Namun kondisi korban terus memburuk. Sekitar pukul 09.30 WIB, korban disebut sudah tidak sadarkan diri.
Namun, setelah pemeriksaan, dokter menyatakan korban telah meninggal dunia. Jenazah kemudian dibawa pulang keluarga untuk dimakamkan.
Keluarga juga menemukan sejumlah luka pada tubuh korban, termasuk lebam di bagian lengan dan tengkuk serta luka pada kepala.
Kapolresta Banyumas Kombes Pol Petrus P. Silalahi mengatakan penyidik menduga korban mengalami kekerasan menggunakan balok kayu.
“Berdasarkan hasil penyelidikan sementara, tersangka RM alias U diduga melakukan kekerasan terhadap korban menggunakan sebilah balok kayu sepanjang kurang lebih 1,5 meter saat korban melintas di lokasi kejadian,” ungkap Kapolresta dalam keterangannya, Selasa (8/9/2026).
Dalam penyidikan kasus penganiayaan anak di Banyumas ini, polisi telah mengamankan sejumlah barang bukti. Selain balok kayu, penyidik menyita pakaian yang digunakan saat kejadian, sepeda motor Honda Revo warna hitam, serta dokumentasi luka korban.

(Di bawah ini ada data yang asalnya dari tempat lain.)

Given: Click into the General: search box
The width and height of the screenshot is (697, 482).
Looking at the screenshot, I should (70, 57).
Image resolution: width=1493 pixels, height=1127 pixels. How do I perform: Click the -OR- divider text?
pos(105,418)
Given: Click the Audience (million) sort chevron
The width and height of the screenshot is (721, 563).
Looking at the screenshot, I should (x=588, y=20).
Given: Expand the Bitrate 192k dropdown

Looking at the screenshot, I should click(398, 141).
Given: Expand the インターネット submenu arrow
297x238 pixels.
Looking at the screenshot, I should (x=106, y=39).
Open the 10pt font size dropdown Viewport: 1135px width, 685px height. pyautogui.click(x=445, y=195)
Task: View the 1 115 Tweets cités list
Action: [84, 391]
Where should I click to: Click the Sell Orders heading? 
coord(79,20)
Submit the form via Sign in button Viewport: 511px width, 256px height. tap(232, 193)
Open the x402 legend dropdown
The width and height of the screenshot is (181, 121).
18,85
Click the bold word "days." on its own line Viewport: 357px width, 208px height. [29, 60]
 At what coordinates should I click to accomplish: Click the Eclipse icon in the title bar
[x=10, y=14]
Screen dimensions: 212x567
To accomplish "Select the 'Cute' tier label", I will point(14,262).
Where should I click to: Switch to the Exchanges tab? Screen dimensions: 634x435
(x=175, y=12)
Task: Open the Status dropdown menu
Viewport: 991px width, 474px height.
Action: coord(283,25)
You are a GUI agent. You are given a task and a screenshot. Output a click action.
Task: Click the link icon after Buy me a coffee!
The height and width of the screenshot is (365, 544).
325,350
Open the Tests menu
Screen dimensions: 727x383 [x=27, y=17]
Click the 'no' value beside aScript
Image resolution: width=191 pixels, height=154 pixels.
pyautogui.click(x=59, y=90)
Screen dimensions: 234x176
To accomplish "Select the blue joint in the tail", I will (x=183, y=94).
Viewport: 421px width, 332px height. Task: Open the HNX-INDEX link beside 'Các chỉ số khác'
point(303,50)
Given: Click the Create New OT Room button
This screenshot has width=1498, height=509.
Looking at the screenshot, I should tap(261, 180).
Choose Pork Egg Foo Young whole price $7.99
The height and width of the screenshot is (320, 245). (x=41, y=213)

Penyidik Satres PPA dan PPO Polresta Banyumas masih memeriksa saksi-saksi dan mengumpulkan alat bukti tambahan untuk mengungkap rangkaian peristiwa secara menyeluruh.
“Proses penyidikan masih terus dilakukan, termasuk melengkapi administrasi penyidikan dan mengumpulkan alat bukti lainnya,” imbuhnya.
Tersangka dijerat Pasal 76C juncto Pasal 80 ayat (3) Undang-Undang Nomor 35 Tahun 2014 tentang Perlindungan Anak juncto Undang-Undang Nomor 17 Tahun 2016.
Penyidik juga menerapkan Pasal 466 ayat (3) Undang-Undang Nomor 1 Tahun 2023 tentang KUHP. Ancaman pidana dalam perkara tersebut mencapai 15 tahun penjara.